[Nagios-users] Memory leaks

2007-01-23 Thread Tobias Klausmann
Hi! 

(First off: if this should also go to nagios-devel, just yell at
 me.)

Nagios 2.6 and 2.5 have memory leaks. They are not that big that
within hours your machine will be swapping, but they degrade
performance in other ways.

First off, their approximate extent.

2.5 and 2.6 without perl cache have the smallest memory leaks. A
fairly busy Nagios server (hardware quoted below) with about 3000
services on about 330 hosts will degrade from 330M used (that's
*not* Nagios alone) to 368M used in about 16 hours. Or about 2.4
MB per hour. The very same machine behaves neutral if Nagios is
not running, so it's definitely Nagios itself.
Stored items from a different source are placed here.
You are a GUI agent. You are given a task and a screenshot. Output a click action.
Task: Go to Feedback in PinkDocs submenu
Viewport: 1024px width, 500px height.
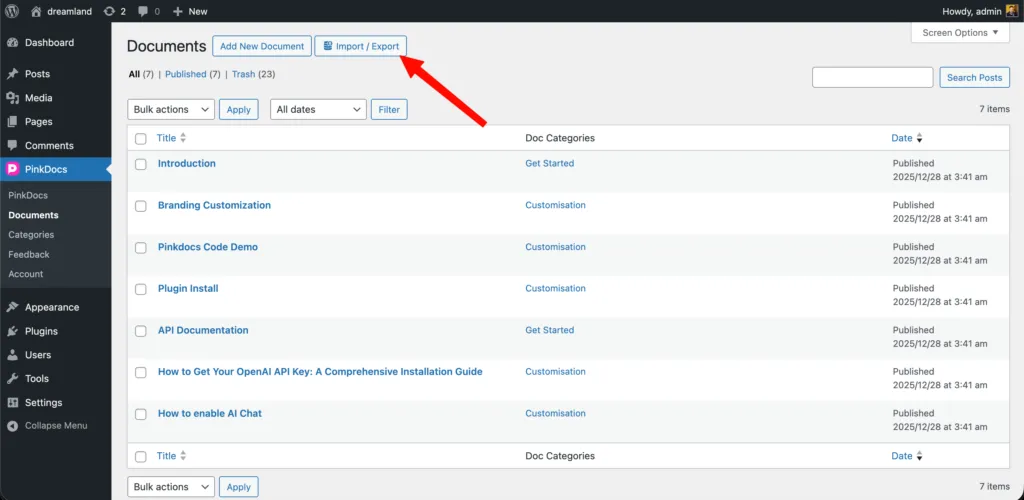click(29, 254)
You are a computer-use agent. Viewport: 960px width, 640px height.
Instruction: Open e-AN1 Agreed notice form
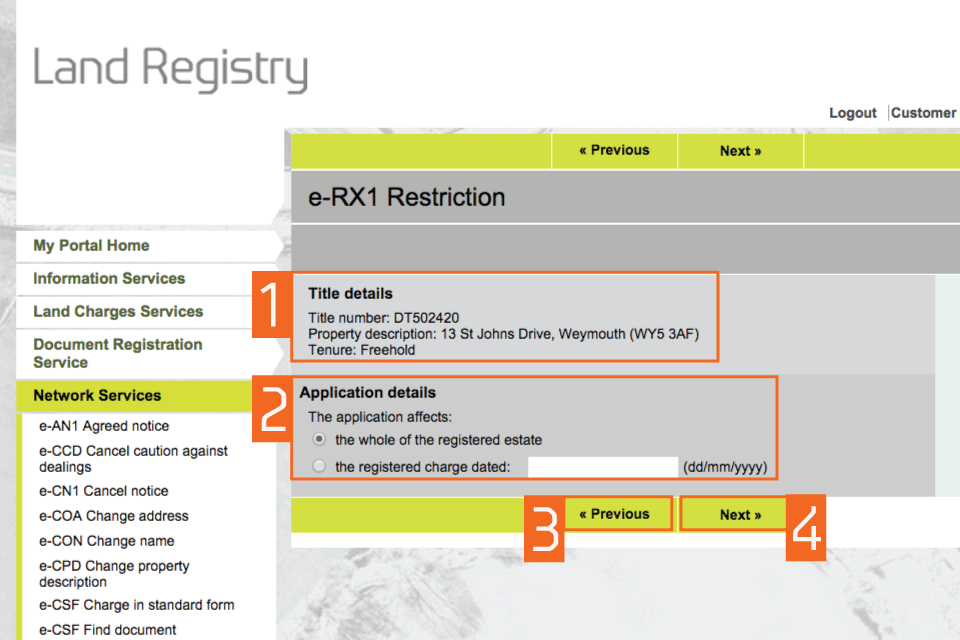104,426
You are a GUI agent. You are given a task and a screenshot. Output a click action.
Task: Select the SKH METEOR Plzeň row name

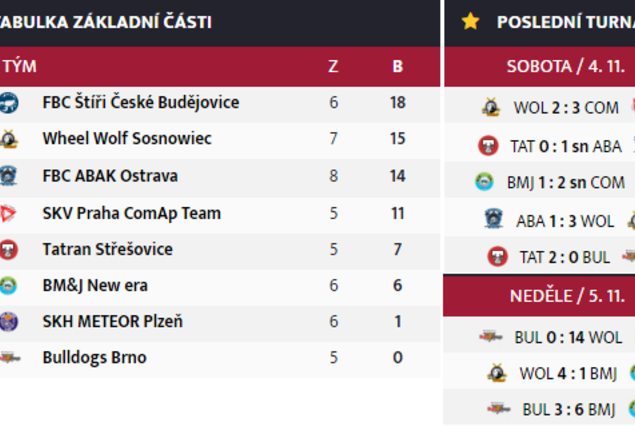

Activating the embedded Perl interpreter and -cache will increase
the amount of lost memory to about 5-6M per hour. In this case,
however, sometimes the memory usage snaps back, i.e. some of the
lost memory is collected. I've not yet found out what triggers
the reclaim. Still, over the course of hours, more and more
memory is lost. Still, it's roughly linear memory loss.

And finally, there's the advanced permission patch. With that
patch, memory leaking skyrockets to about 15M/hour.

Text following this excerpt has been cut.